▶ Task description
Resume the passage on Britain's early space launcher program, picking up right after its last sentence.

▶ Page text

At the time that Britain was joining the EEC, she had something of a lead over European countries in the matter of space launchers. There was nothing of immediate worry to the Americans, but the Blue Streak missile programme had spun off into the Black Knight satellite launcher and it was working. Geoffery Pardoe stated that for the price of eleven miles of motorway a year, he could keep Britain in the space race. Heath said that he wanted the eleven miles of motorway. The suppression of innovation means the suppression of great and gifted men like Geoffery Pardoe and Heath delighted in suppressing Pardoe. The technology of the Black Knight programme was simply donated to the new European Space Agency and was eventually rebranded as Ariane 1.

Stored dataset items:
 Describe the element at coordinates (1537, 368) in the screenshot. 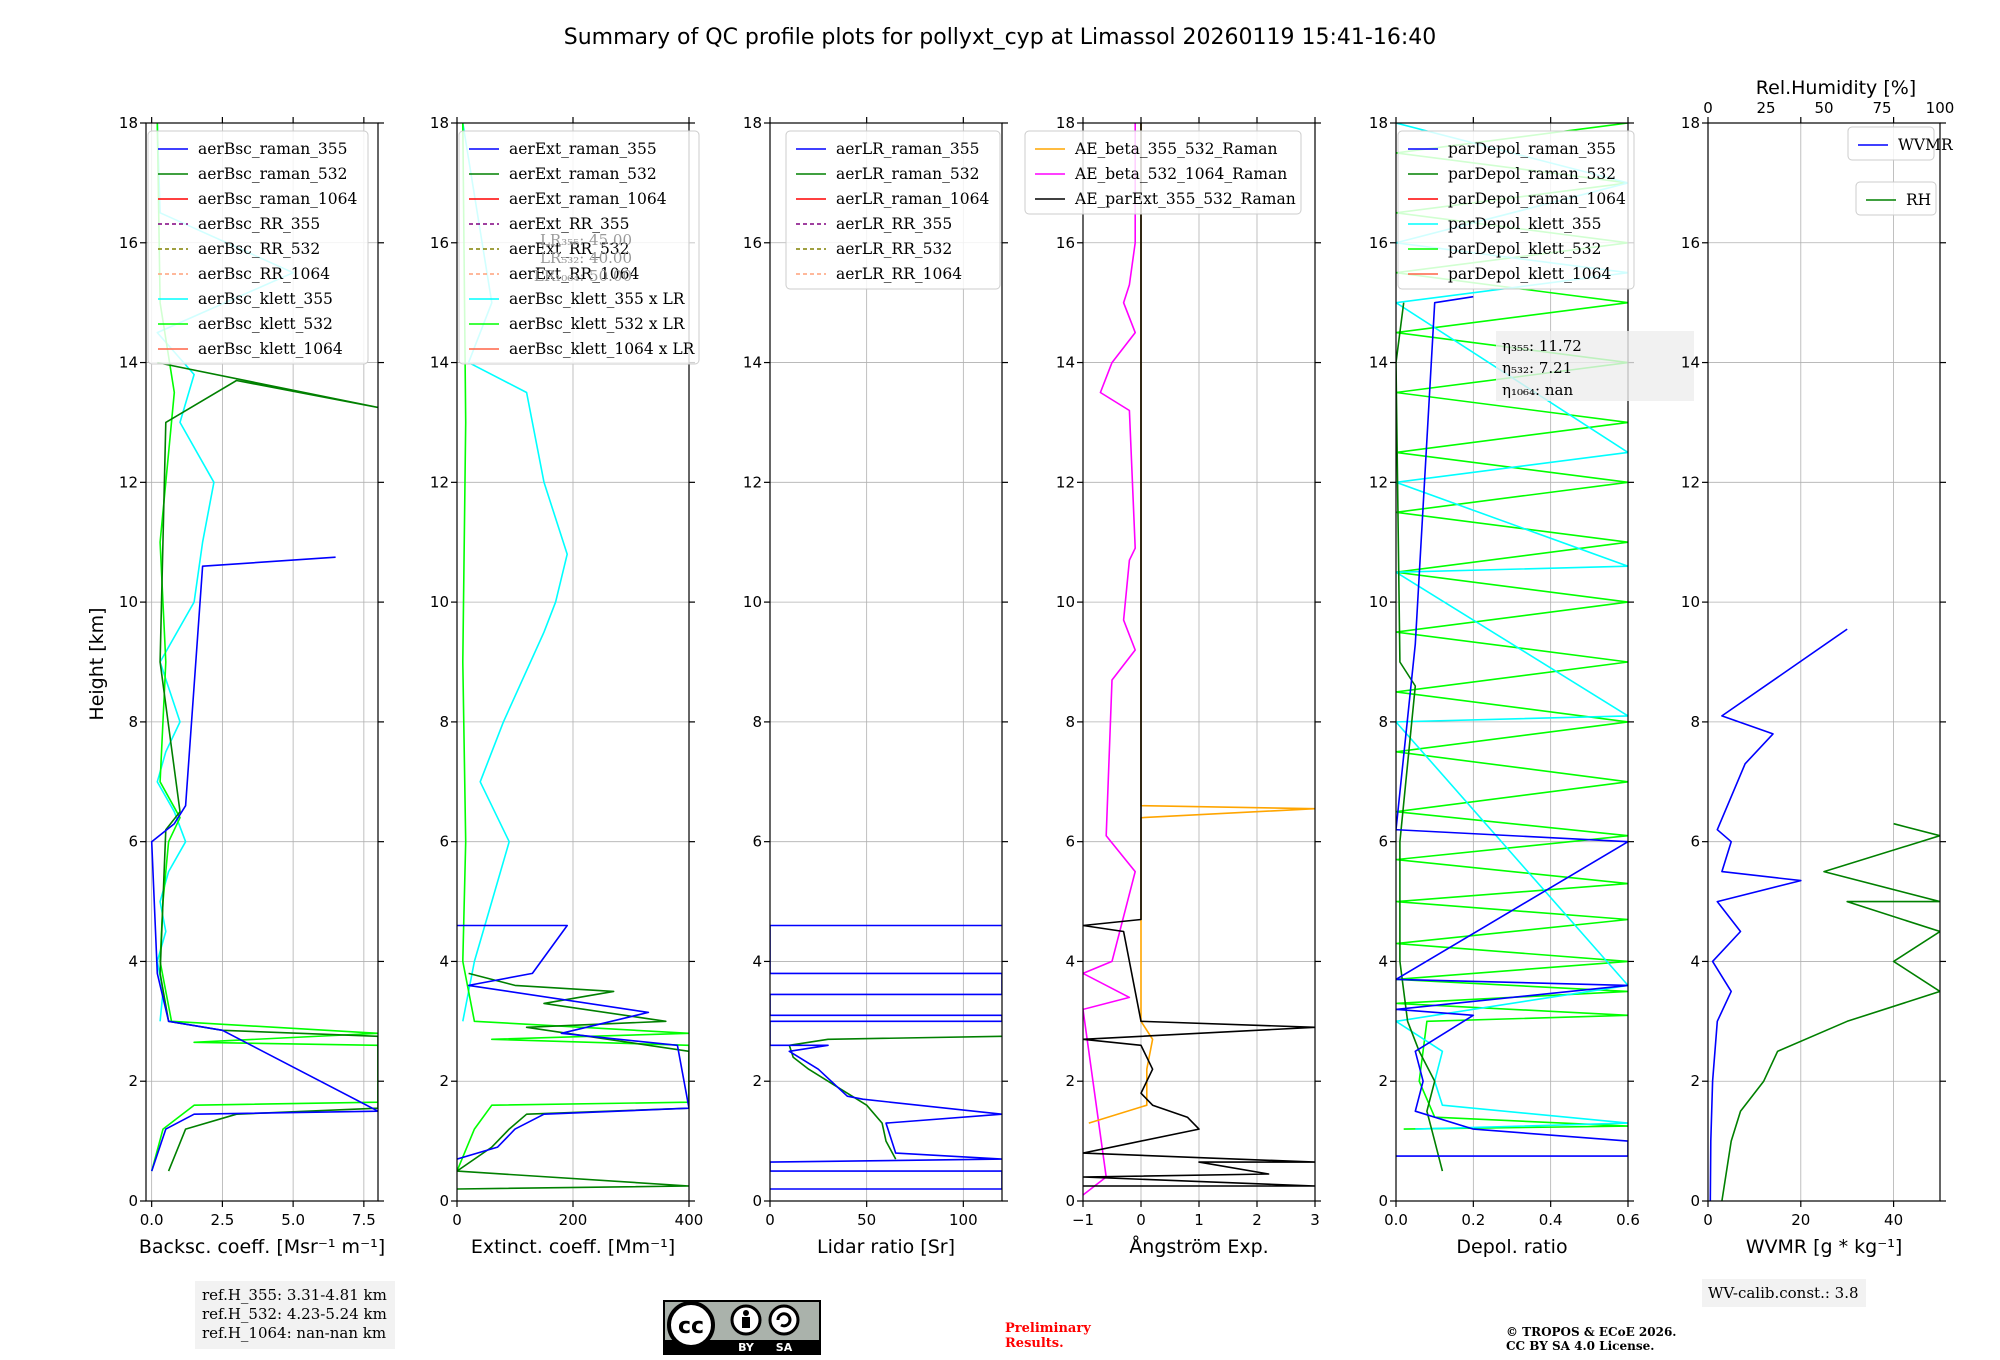

I see `eta-annotation-line: η₅₃₂: 7.21` at that location.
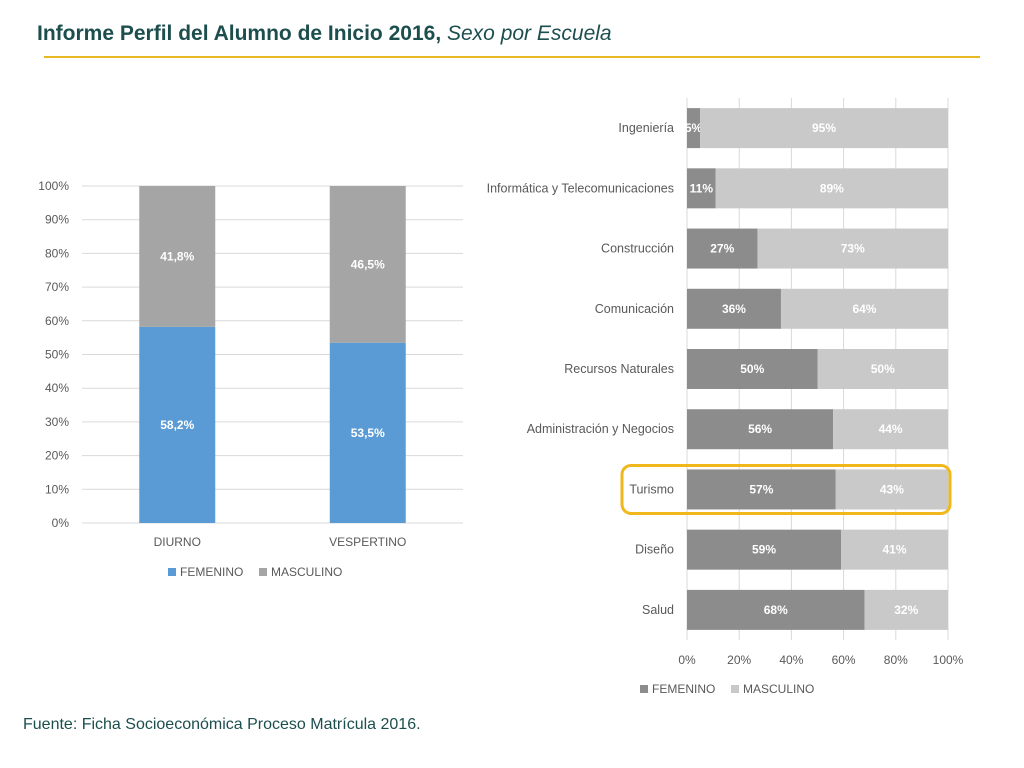  Describe the element at coordinates (687, 660) in the screenshot. I see `right-x-tick-label: 0%` at that location.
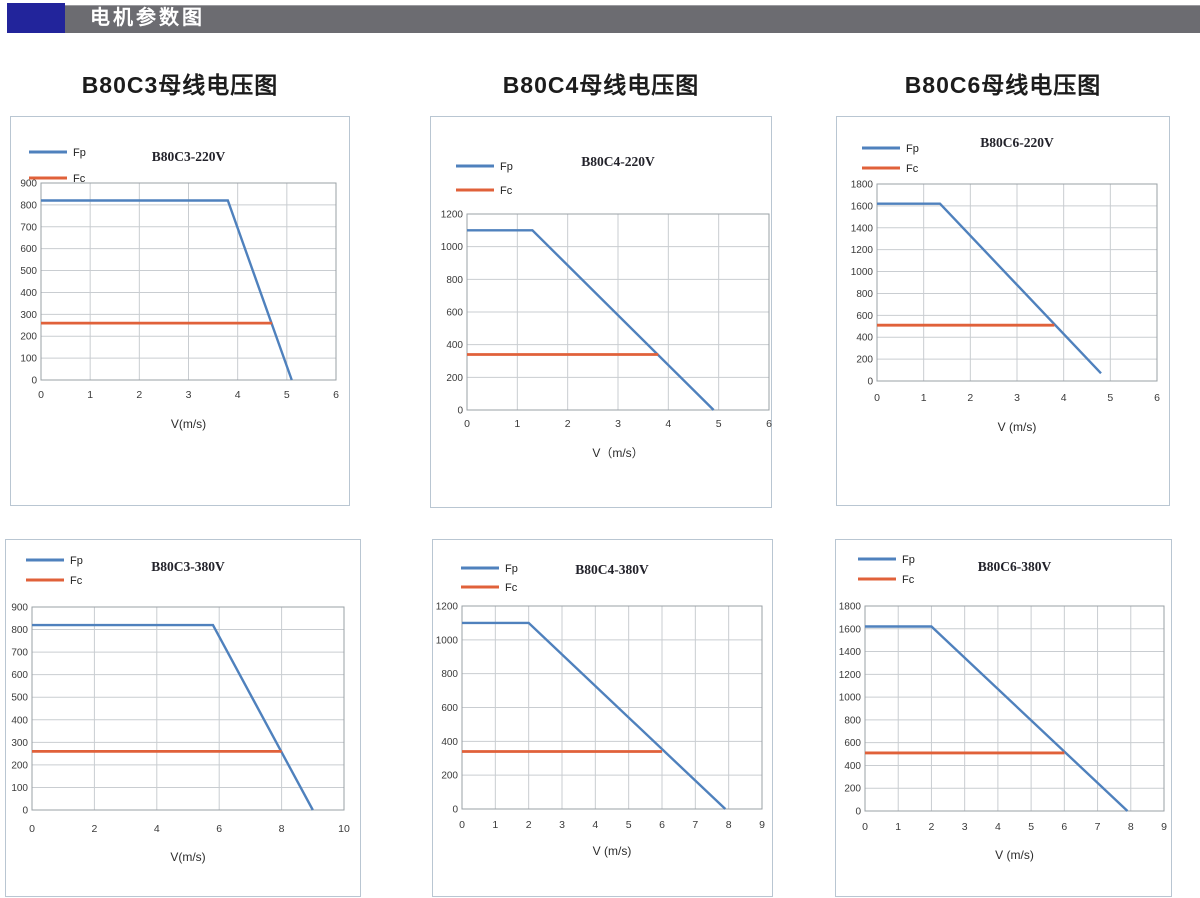  I want to click on chart-inner-title: B80C3-380V, so click(188, 566).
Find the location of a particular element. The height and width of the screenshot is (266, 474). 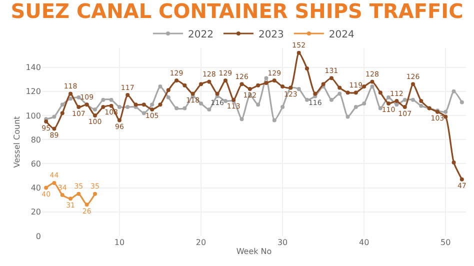

y-tick-label: 100 is located at coordinates (34, 116).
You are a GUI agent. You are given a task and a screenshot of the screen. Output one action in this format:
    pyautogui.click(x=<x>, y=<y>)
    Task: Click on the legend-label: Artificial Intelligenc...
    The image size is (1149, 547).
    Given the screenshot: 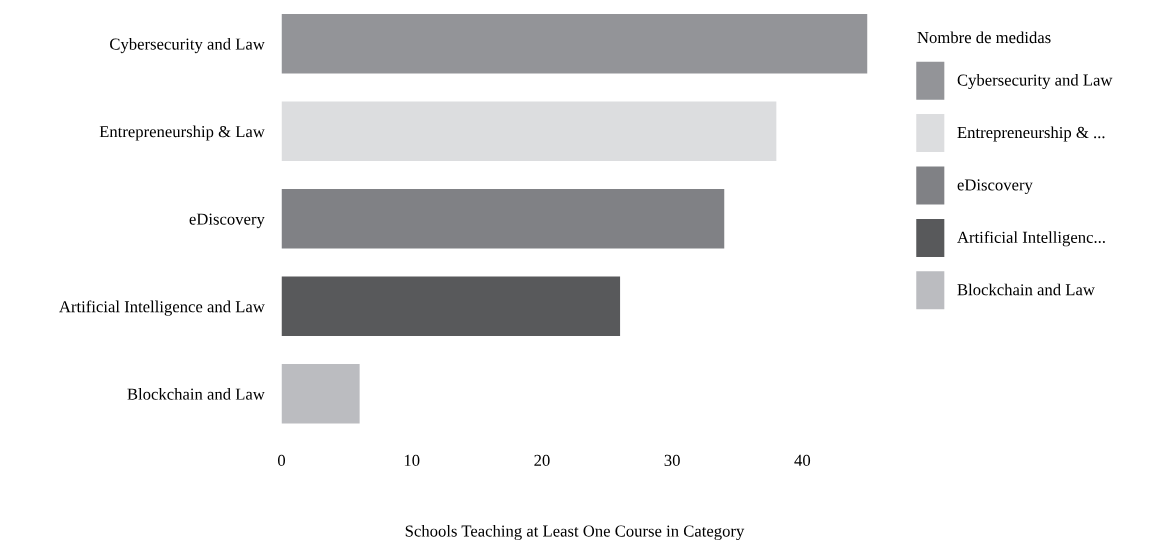 What is the action you would take?
    pyautogui.click(x=1031, y=239)
    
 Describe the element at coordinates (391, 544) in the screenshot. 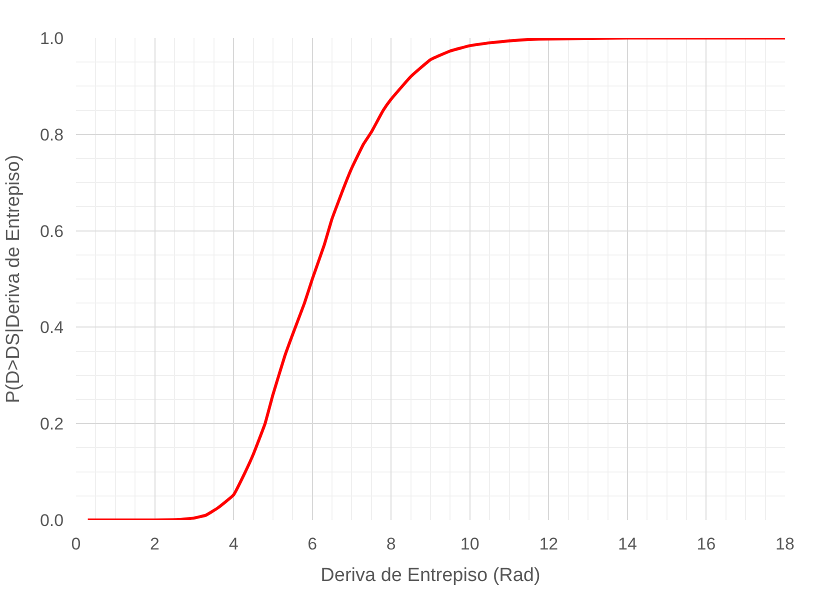

I see `x-tick-label: 8` at that location.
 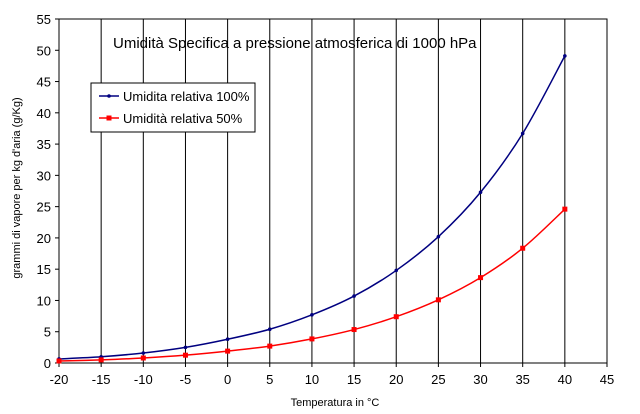 What do you see at coordinates (565, 380) in the screenshot?
I see `x-tick-label: 40` at bounding box center [565, 380].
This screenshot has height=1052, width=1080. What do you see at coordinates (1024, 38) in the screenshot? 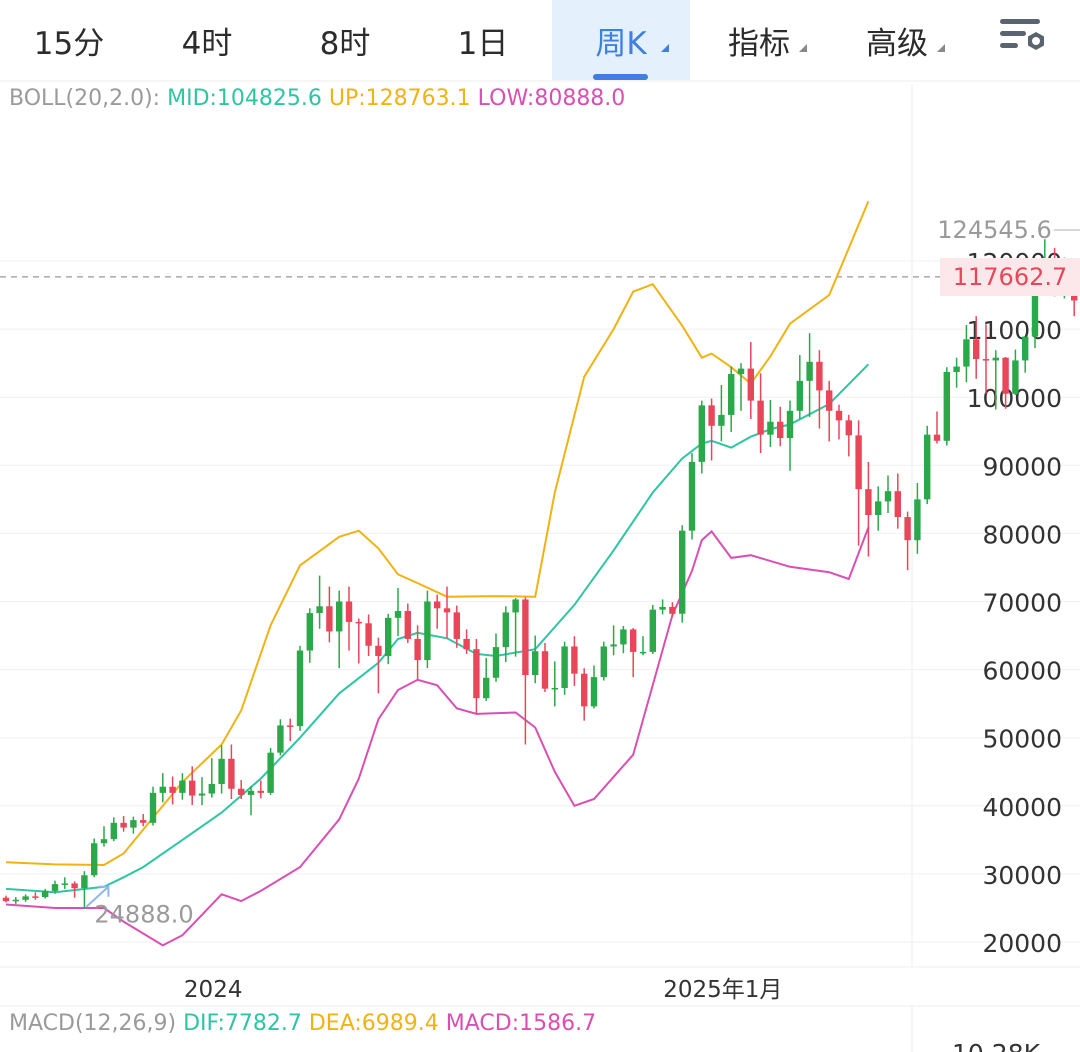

▶ Task answer
The proposed BAC Three-Eleven airliner was sacrificed for the sake of the nascent Airbus company and the A300. (The British component of Airbus at the time was Hawker Siddley; BAC was a separate enterprise). The Concorde and Jaguar programmes were allowed to continue: both were collaborative programmes involving a significant transfer of technology from Britain to France, especially where the respective engine programmes were concerned. The Jaguar's Adour engine is still in production for the Hawk trainer and is used on the experimental Tanaris ummanned combat aircraft. The Jaguar was a technically highly successful aircraft, but the French government wanted to export Mirages and Super Etendards rather than Jaguars, so the only major export customer was India. After the Jaguar, the British aerospace sector would have to exist on collaborative European programmes like the Tornado and Typhoon, or Anglo-American programmes like the Harrier. British only projects were not counternanced. A not very well publicised MoD study has shown that such multinational projects can be up to 60% more expensive per aircraft than national projects.

The armoured car company Alvis found itself working with a Belgian partner to produce the Spartan range of armoured fighting vehicles, and so it went, right across British industry, but especially where the technology levels were at their highest.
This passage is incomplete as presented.